# Exercise objective
The first line of the entries below, the line containing "Web (569, 450)", and every line between them should be repeated exactly, and nothing else.

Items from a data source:

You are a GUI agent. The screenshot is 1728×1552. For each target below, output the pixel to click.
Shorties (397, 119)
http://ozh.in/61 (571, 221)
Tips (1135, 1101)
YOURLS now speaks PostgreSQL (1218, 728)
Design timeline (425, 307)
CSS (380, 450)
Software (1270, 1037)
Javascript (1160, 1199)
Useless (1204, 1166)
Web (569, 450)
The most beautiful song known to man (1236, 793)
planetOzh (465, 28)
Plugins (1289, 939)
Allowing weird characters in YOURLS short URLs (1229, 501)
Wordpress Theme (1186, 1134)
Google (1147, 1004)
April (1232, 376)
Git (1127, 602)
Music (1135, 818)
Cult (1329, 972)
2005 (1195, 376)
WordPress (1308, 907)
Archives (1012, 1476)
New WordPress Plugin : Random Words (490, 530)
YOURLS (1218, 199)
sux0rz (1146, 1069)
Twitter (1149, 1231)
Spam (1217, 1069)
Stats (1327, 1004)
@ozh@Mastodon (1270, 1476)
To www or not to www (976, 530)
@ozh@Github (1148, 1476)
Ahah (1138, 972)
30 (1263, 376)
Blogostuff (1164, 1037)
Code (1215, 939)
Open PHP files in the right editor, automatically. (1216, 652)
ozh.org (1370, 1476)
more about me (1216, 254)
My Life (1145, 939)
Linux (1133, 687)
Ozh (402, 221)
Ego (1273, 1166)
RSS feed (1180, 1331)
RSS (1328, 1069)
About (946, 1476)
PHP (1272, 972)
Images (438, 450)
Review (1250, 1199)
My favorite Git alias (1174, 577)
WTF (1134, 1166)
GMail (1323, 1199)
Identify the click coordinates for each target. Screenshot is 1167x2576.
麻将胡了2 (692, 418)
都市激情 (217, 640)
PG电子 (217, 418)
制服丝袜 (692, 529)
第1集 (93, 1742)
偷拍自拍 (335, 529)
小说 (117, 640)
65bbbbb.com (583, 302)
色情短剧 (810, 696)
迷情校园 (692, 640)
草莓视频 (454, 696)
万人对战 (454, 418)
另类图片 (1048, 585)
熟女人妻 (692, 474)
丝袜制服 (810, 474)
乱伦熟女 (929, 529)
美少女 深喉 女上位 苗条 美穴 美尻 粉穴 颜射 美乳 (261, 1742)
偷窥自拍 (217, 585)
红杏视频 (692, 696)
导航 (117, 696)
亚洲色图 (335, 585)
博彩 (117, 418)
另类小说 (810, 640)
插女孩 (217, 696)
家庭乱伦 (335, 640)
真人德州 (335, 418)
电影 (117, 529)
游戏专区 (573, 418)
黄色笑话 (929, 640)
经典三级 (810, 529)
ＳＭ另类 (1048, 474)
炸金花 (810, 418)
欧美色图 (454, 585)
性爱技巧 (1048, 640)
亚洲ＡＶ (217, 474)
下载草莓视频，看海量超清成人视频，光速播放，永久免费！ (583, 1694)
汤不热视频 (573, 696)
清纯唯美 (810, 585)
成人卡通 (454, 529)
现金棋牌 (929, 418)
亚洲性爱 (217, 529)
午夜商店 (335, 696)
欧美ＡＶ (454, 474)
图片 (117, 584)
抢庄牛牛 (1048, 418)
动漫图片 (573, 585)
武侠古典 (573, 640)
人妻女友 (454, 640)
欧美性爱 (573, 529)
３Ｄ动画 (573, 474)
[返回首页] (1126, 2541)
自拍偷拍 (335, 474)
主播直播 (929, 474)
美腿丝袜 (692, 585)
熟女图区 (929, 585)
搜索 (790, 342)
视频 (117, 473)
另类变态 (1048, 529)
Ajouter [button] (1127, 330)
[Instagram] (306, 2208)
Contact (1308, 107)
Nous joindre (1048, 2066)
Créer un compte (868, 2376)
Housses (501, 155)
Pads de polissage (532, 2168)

# Exercise solution
You are a GUI agent. The screenshot is 1728×1552. For each target below, output the pixel to click.
Shorties (397, 119)
http://ozh.in/61 (571, 221)
Tips (1135, 1101)
YOURLS now speaks PostgreSQL (1218, 728)
Design timeline (425, 307)
CSS (380, 450)
Software (1270, 1037)
Javascript (1160, 1199)
Useless (1204, 1166)
Web (569, 450)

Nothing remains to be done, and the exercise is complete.